When I joined the Genamap team, the state of the application was slow and unusable most of the times. When analyzing medium to large data sets, the application would either take a long time to load the graphs, or completely crash the browser. At the time, the visualizations were built with D3.js, and each data point was drawn using a separate SVG. But because we're dealing with genome-wide association studies, the data that the tool was intended for will typically always be large (the genome has over 3 billion base pairs). Although the machine learning algorithms used to develop these visualizations were solid, the web application was failing to provide a smooth user experience to understand these results.

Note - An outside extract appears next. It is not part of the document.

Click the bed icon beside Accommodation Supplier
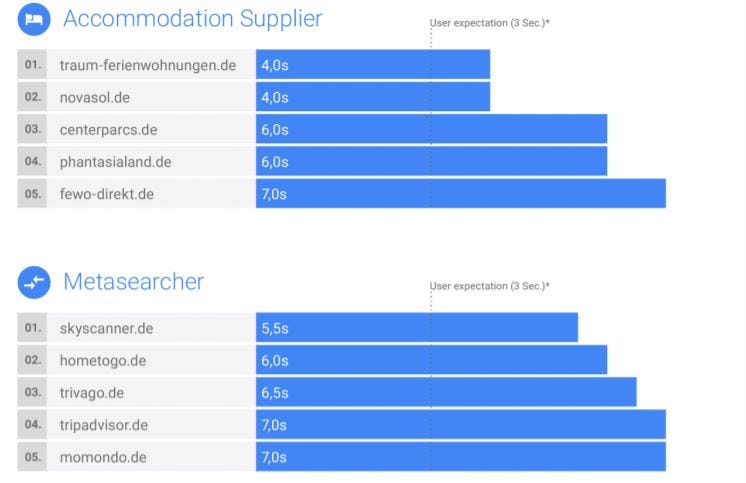click(34, 19)
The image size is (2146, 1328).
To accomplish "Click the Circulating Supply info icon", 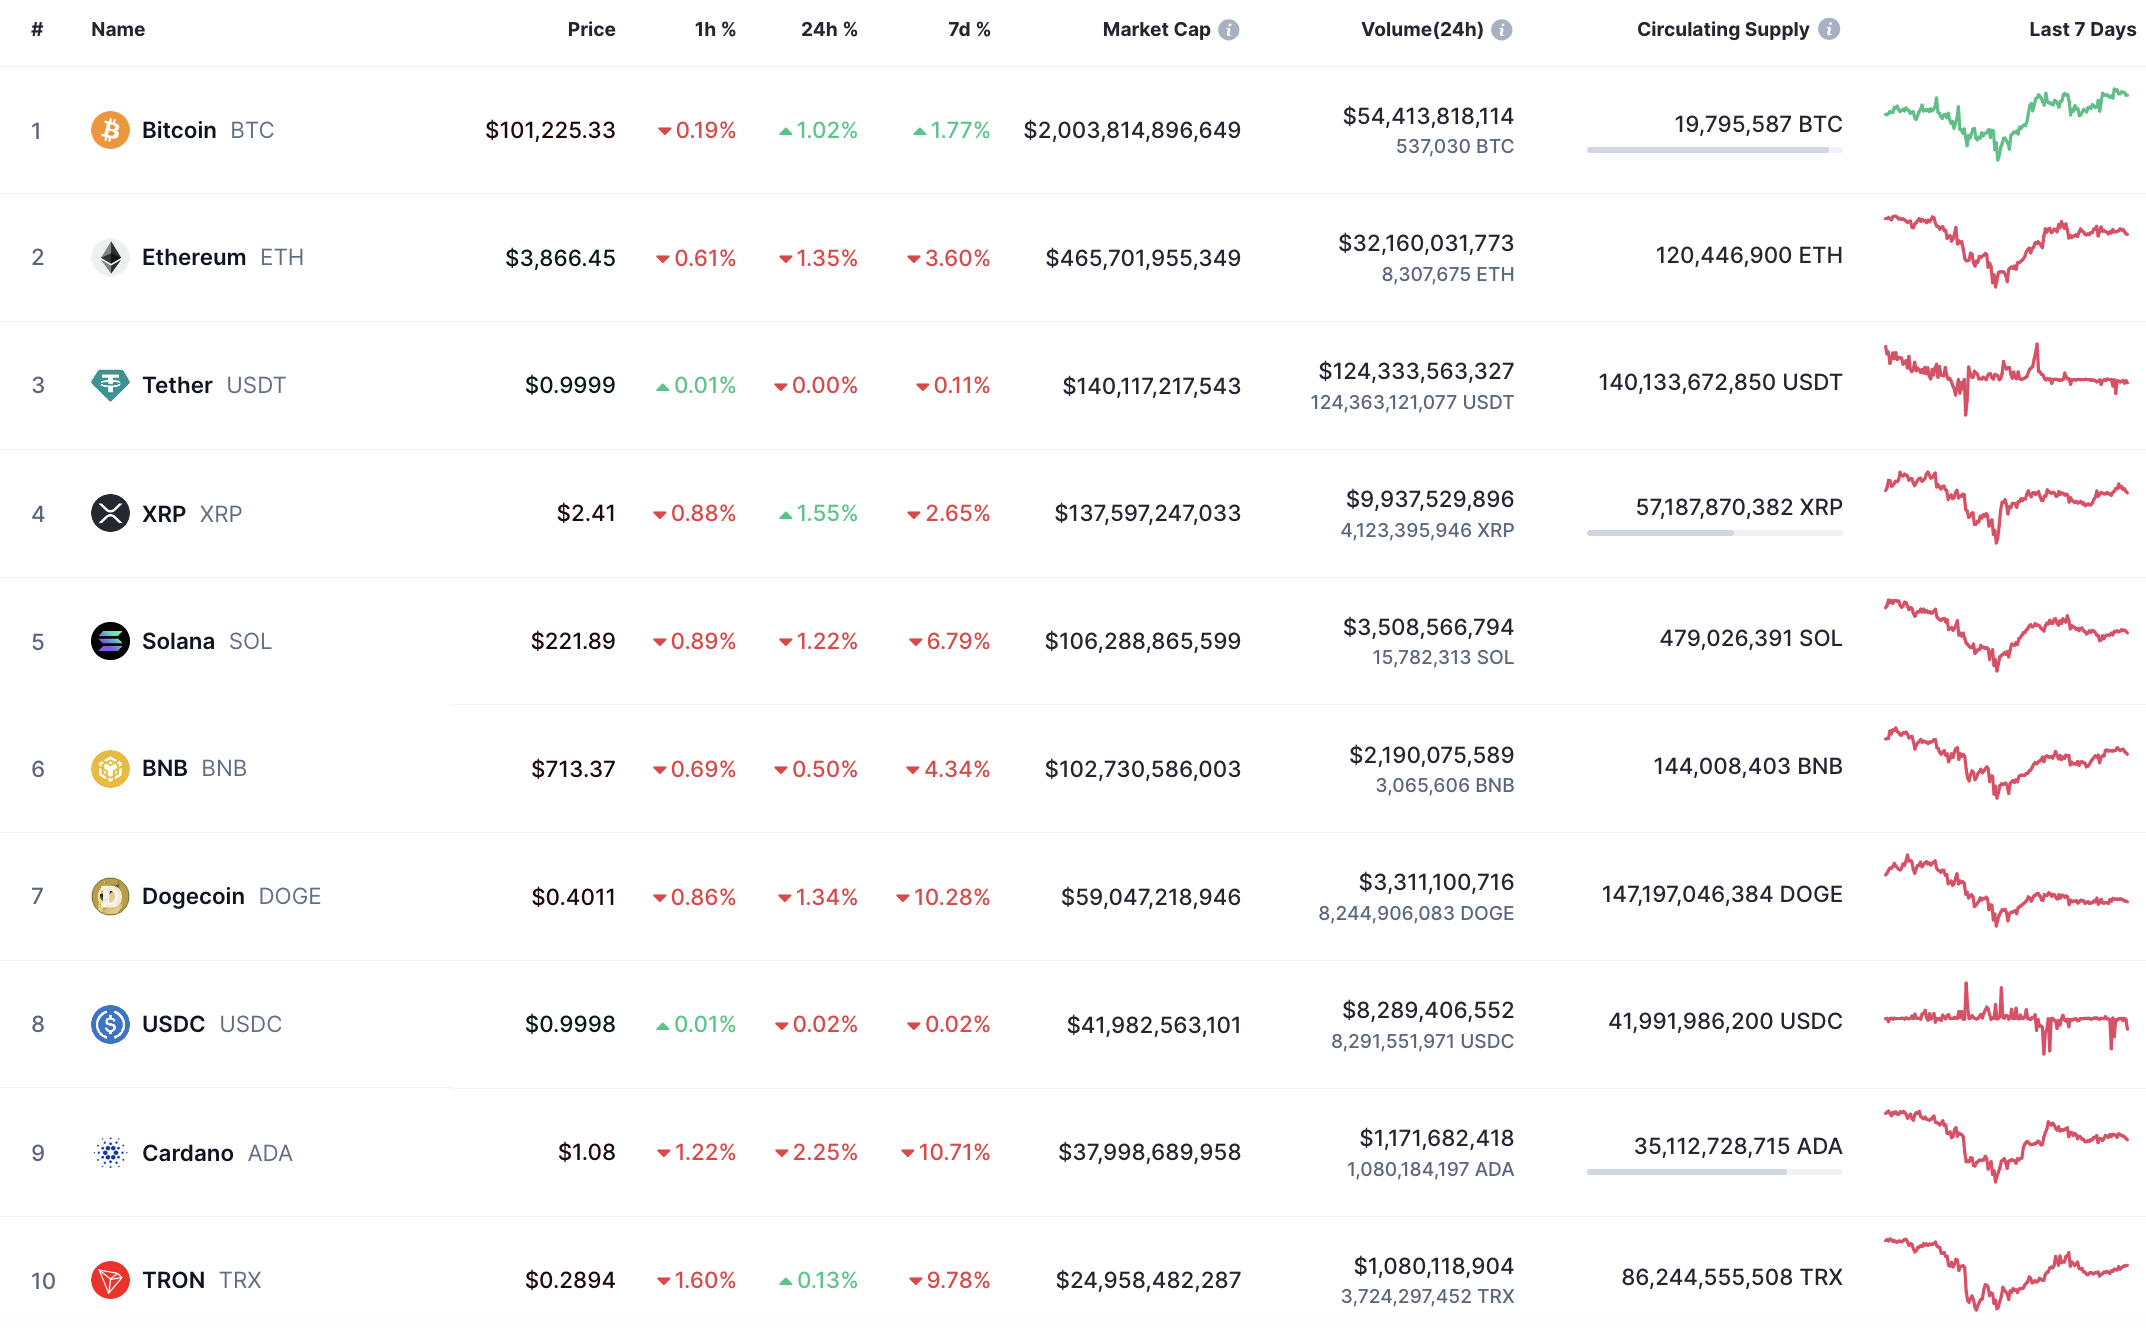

My role on this research team involved this particular issue of "how do we effectively display the results that our users would want, but not in a way that makes our browser slow and ineffective?"

PROCESS

Brainstorming:

We didn't want to scrap the D3 efforts that were already in place for the matrix and Manhattan plot visualizations at first, so I figured the one true inefficiency of this application was that it rendered all of the data points, when in fact you can only see a small subset of that. So one way to quickly address this issue was to chunk the data such that only the current viewport is rendered and viewed. This allows us to query only the points that are needed, and saves from having the user wait for a long time.

Solution:

Our team conducted user interviews with researches at the University of Pittsburgh who conduct studies involving GWAS. These interviews brought us insights: for example, not every data point is interesting, but hotspots in the data (outliers / spikes in the data) are the most interesting.

When we evaluated these (+ more) options and our user research, we decided against chunking the experience such that you wouldn't be able to understand how one page might connect to the next. Because our user interviews also indicated that not all of the data points needed to be there, only the "hotspots," we started to think about simplifying the process of finding these hotspots for our users. We looked towards Google Maps for inspiration. How does Maps allow us to view the world in one view? But a street's shops and restaurants in another? The idea of aggregating our data on various levels became a reality in the Spring of 2017 when we started working on a tile server, similar to Google Maps.

By implementing a tile server, we would have to scrape the D3 implementation that was currently in place. Because this would involve a lot of work, we wanted to plan and design this new visualization tool to be sustainable for future visualizations and applications. Knowing this, we made sure to research the tradeoff of various tools in the market: which tool should we use to implement the visualization? Which tool do we use to aggregate our data? Do we want to preprocess the aggregations or have it be query-able? etc.

After deciding to use HTML tables (React-virtualized library) to display the visualizations (e.g. matrices, Manhattan plot, etc.), we shopped around for a database that supported aggregations. After deciding on MongoDB at the time, we started implementing a MVP for this new visualization tool, Geneviz if you will. The end result is a tool that allows the user to quickly dive into the graph to hotspots that they find particularly interesting.